Je travaille beaucoup sur les Néandertaliens notamment en Europe centrale et orientale. Néanderthal est devenu l’archétype du préhistorique et d’une vision que l’on peut aujourd’hui qualifier de raciste. D’abord parce qu’il a disparu en laissant plein de questions. Ensuite parce qu’il a été découvert en 1856 en Allemagne, trois ans avant la publication du livre de Darwin sur l’origine des espèces. L’évolution était alors difficile à accepter chez les animaux, elle l’était plus encore chez l’homme  ; quant à la filiation avec le singe dont parle Darwin en 1871, elle était inconcevable. Néanderthal a donc été découvert trop tôt. Avec ses grosses arcades sourcilières, un physique que nous ne trouvons pas beau – mais qu’est-ce que le beau  ? –, il a été présenté comme une brute épaisse, pathologique. Il a été caricaturé, mi-homme, mi-singe, mis à l’écart de l’évolution qui mène jusqu’à nous. Et cet archétype de « primitif » a été utilisé jusque récemment. Le titre de mon livre  : Néanderthal, une autre humanité(1), était volontairement un peu provocateur. Mais aujourd’hui, la perception de Néanderthal a changé, il est devenu à la mode. C’est un phénomène très intéressant – il ne faudrait pas d’ailleurs tomber d’un mythe dans l’autre, celui du « bon sauvage » est pour moi tout aussi péjoratif. Pourquoi ces dernières années ce revirement en faveur de Néanderthal  ? N’est-ce pas une façon de rejeter ce que nous sommes devenus  ? N’est-ce pas la vision linéaire et progressive de l’évolution de l’humanité qui est remise en question  ? Car, en fin de compte, qu’est-ce que le progrès s’il ne rend pas plus heureux, ou moins malheureux, les hommes  ?

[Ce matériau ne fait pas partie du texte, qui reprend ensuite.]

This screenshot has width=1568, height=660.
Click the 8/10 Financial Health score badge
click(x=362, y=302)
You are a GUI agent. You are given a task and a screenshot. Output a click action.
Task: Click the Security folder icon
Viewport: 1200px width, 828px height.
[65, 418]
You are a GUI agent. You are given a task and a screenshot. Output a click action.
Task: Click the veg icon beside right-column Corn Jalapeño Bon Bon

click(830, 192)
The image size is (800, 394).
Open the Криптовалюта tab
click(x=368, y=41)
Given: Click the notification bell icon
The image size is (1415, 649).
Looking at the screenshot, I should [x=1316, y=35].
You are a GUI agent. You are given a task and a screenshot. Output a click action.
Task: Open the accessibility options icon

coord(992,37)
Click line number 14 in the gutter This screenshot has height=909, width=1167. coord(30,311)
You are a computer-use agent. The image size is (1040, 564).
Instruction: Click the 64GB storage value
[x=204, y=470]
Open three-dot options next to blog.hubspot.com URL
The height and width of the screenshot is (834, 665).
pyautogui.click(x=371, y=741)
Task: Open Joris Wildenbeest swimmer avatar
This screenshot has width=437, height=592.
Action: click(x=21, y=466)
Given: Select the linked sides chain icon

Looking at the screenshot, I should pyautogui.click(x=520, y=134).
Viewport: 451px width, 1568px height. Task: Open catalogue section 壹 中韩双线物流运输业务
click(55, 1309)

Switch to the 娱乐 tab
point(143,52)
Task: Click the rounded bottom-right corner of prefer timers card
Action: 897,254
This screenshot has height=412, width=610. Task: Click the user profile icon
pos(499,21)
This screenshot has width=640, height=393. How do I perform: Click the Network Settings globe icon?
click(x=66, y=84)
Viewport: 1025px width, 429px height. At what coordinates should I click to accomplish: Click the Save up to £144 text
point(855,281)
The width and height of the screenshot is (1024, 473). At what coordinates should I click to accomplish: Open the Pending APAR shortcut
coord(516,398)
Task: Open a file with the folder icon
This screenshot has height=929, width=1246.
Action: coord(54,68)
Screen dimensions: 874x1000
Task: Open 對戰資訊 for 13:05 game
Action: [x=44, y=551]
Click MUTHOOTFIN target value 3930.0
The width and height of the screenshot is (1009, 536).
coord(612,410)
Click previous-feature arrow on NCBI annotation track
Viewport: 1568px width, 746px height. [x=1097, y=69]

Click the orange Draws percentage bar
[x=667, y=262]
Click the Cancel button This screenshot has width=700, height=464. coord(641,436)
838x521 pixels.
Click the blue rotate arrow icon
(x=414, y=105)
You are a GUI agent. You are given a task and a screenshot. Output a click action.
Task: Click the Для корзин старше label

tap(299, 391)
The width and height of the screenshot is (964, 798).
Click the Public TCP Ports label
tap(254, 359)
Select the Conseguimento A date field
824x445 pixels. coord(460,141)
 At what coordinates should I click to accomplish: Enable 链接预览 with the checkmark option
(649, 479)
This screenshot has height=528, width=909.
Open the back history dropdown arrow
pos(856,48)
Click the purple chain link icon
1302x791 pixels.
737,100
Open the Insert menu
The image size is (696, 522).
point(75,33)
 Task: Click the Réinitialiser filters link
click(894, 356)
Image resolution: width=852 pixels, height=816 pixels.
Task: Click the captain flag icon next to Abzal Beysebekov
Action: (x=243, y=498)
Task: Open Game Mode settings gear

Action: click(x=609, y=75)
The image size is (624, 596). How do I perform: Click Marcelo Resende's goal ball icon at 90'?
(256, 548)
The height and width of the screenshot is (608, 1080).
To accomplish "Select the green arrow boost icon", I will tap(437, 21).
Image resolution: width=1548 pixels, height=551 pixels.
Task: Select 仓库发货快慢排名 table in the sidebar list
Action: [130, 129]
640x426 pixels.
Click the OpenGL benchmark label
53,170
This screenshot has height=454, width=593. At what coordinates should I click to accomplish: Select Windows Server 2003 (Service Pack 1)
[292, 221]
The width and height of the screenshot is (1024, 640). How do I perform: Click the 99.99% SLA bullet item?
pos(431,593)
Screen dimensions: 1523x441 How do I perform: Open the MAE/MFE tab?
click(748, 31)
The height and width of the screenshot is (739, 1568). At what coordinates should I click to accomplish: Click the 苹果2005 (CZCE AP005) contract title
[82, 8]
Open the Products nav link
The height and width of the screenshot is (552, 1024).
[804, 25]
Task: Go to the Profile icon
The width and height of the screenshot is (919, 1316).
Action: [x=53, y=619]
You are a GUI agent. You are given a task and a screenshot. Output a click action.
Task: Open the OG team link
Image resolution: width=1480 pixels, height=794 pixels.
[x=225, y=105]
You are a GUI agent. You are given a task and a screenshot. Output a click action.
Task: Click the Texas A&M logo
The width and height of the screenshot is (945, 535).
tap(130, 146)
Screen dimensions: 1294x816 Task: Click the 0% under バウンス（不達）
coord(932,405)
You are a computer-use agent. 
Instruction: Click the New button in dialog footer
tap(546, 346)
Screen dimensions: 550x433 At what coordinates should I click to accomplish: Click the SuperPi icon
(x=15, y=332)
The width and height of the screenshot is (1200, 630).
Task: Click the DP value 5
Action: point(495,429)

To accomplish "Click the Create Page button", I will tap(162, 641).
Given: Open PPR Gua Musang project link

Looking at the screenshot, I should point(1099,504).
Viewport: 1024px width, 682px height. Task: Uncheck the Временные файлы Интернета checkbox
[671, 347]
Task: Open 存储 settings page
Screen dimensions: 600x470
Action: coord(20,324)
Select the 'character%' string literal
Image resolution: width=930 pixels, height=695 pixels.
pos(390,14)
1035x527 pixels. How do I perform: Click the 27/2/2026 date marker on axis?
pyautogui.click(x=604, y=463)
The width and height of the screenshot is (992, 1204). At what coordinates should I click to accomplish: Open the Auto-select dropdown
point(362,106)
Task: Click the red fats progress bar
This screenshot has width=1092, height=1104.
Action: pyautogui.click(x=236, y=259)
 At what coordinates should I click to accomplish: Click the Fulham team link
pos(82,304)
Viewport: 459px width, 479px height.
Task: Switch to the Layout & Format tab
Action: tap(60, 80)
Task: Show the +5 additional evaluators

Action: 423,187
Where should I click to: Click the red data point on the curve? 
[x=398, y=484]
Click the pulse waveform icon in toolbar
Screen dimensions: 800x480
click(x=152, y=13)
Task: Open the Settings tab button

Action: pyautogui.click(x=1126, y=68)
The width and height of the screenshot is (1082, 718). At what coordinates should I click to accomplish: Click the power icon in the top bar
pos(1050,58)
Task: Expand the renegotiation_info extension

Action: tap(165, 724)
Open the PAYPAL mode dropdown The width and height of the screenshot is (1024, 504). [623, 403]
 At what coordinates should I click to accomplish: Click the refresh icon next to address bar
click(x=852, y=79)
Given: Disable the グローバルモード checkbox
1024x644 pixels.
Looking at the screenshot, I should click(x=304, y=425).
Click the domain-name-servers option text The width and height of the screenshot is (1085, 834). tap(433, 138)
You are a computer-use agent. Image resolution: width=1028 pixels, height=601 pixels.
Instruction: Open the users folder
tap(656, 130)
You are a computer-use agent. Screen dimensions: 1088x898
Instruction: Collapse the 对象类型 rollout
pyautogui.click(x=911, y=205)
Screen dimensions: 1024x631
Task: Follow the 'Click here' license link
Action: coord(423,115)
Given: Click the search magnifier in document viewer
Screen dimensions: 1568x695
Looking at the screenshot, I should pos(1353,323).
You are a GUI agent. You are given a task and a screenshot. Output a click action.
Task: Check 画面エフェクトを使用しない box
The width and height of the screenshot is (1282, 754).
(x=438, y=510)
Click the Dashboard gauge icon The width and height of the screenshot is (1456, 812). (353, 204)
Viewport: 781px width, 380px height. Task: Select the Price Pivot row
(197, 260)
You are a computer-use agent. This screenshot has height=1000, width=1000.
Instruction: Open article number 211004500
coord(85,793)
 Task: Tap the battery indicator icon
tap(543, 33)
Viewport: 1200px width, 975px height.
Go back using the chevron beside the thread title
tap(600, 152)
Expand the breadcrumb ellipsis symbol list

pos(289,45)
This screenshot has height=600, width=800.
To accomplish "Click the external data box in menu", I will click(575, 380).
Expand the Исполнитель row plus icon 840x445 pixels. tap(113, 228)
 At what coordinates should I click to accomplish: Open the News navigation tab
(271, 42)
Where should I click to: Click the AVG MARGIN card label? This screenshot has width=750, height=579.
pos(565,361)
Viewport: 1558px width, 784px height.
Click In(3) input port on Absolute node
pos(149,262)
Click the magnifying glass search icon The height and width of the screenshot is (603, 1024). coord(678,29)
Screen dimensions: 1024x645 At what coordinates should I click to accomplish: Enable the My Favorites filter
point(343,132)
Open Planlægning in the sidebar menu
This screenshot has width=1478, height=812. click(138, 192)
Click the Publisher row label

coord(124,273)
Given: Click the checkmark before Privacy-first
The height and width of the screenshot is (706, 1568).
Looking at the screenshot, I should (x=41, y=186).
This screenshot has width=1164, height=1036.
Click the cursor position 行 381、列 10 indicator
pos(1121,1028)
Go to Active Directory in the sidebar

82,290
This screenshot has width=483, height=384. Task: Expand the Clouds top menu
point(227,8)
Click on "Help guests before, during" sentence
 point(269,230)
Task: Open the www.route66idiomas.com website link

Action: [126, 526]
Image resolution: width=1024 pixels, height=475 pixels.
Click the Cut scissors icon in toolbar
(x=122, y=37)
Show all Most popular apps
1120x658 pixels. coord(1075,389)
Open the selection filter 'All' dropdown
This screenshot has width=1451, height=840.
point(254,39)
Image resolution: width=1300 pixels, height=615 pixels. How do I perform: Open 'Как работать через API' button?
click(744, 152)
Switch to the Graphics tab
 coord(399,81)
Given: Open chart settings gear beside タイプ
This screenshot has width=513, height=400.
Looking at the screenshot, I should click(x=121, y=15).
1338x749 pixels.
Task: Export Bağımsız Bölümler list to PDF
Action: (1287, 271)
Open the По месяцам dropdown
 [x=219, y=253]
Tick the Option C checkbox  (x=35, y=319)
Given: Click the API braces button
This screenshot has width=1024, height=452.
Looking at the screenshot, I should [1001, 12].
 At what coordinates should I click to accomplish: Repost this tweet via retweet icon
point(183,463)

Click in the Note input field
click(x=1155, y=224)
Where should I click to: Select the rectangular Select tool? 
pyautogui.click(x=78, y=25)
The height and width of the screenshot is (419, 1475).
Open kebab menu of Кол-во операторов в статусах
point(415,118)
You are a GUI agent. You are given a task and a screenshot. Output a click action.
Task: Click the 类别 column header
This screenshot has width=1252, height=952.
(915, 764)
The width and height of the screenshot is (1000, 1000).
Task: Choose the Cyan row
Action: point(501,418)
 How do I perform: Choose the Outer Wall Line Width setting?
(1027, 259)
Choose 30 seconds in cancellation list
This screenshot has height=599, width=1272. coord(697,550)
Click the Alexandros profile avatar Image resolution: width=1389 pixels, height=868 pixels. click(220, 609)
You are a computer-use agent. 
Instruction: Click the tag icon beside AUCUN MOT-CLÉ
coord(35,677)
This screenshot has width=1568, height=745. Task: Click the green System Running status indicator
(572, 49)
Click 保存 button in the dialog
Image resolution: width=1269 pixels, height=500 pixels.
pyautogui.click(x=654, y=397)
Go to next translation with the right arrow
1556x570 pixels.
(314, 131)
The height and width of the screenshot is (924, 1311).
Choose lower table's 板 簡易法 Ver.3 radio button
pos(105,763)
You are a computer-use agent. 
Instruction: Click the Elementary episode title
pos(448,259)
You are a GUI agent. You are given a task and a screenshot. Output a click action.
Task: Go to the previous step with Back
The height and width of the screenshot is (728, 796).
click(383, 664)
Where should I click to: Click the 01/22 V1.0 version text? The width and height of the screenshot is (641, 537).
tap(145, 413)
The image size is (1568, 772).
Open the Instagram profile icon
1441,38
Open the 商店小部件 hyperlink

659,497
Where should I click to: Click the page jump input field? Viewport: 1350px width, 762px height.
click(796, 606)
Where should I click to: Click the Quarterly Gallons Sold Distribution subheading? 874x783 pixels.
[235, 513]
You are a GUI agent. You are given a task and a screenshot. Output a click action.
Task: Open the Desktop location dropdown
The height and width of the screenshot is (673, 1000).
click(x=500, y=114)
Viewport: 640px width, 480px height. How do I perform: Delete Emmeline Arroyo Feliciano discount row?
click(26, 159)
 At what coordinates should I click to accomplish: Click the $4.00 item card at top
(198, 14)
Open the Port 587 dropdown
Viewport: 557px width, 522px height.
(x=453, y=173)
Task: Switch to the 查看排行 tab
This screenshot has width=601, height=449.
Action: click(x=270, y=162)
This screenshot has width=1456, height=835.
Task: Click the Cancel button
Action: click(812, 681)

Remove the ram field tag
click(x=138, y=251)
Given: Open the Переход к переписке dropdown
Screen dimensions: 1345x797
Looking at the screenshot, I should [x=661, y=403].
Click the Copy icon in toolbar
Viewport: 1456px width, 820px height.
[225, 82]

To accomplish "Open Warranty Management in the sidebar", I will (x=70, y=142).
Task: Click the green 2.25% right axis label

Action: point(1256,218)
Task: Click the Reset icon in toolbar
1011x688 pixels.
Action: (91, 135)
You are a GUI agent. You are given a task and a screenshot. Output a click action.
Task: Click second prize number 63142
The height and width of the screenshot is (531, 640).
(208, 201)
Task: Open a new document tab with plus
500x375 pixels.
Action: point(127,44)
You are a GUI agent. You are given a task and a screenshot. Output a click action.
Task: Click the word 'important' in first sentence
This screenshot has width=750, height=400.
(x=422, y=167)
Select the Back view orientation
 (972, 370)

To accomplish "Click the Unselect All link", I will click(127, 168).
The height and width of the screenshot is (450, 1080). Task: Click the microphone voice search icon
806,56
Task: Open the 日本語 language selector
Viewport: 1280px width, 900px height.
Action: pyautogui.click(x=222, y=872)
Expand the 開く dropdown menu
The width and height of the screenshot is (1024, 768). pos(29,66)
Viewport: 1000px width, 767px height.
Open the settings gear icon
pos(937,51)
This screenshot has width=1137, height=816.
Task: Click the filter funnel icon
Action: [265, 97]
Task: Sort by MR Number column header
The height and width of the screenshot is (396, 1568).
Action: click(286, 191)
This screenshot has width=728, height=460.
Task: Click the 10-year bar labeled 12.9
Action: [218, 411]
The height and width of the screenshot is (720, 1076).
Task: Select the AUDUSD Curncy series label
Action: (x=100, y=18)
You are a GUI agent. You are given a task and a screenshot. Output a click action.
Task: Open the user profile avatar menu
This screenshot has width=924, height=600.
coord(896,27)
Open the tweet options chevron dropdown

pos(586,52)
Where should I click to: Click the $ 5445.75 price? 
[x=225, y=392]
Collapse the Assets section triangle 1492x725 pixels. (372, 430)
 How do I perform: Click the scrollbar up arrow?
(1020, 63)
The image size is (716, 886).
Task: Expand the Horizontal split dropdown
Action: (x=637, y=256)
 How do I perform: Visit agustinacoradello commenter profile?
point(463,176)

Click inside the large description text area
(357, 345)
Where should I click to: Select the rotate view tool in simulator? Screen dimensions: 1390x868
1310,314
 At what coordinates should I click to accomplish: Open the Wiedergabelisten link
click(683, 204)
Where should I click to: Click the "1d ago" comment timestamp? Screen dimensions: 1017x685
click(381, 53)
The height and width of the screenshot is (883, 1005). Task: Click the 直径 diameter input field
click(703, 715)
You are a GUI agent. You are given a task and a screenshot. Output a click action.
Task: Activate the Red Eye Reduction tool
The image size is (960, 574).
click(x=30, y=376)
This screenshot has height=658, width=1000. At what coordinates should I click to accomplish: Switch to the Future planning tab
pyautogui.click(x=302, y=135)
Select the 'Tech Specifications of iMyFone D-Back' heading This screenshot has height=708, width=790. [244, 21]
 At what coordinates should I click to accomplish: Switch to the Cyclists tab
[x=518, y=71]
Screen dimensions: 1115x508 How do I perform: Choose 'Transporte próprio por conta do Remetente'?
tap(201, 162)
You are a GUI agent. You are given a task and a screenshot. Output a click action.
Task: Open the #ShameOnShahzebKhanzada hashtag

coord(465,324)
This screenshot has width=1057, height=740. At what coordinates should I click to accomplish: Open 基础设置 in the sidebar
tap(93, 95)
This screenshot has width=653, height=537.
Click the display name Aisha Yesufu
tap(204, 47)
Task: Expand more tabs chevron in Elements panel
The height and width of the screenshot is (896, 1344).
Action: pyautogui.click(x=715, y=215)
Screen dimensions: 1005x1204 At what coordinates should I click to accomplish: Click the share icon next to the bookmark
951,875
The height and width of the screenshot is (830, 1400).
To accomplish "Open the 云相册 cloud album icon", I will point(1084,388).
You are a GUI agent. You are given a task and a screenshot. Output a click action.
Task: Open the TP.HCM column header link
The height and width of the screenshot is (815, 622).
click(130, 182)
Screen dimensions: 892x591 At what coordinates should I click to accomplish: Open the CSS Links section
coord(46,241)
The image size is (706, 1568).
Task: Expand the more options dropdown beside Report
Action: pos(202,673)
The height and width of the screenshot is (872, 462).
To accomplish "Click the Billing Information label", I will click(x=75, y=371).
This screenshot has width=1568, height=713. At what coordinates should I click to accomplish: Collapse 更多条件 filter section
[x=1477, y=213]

Récemment une découverte révolutionnaire a été faite par mes collègues généticiens qui travaillent sur l’ADN ancien. Ils ont reconstitué le génome des Néandertaliens et montré que parmi les Eurasiens, c’est-à-dire parmi nous, il y a en moyenne 4% de gènes néandertaliens. Alors que Néanderthal était considéré comme une branche morte, ils apportent ainsi la preuve qu’il y a eu un croisement, un métissage avec Cro-Magnon, c’est-à-dire les premiers hommes modernes, il y a 60 000 à 70 000 ans. Cette découverte ne m’a pas choquée puisque je pensais déjà qu’il s’agissait de la même humanité. Elle révèle, une fois de plus, que les anthropologues du XIXe et du XXe siècle mais aussi certains de mes collègues encore actuellement ont tendance, dans leurs travaux, à accentuer des différences, par exemple en multipliant les espèces sur des critères finalement peu significatifs. Or l’exagération des différences entre nous et l’autre a donné naissance à la théorie racialiste qui a fait le malheur de beaucoup de peuples. Il est donc intéressant que l’on comprenne enfin que la diversité existe dans l’unité. Je souhaiterais que maintenant lorsque nous disons « il ou elle est différente », on n’attende pas un « oui mais ». Tous les peuples, ceux du passé comme ceux du présent, ne sont ni inférieurs ni supérieurs, ils sont différents. Point. Si on avait su, au cours de l’histoire, et si on savait mettre ce point, il y aurait beaucoup moins de souffrance.

(1) Réédité en 2010 en livre de poche dans la collection « Tempus », Éditions Perrin avec une nouvelle préface.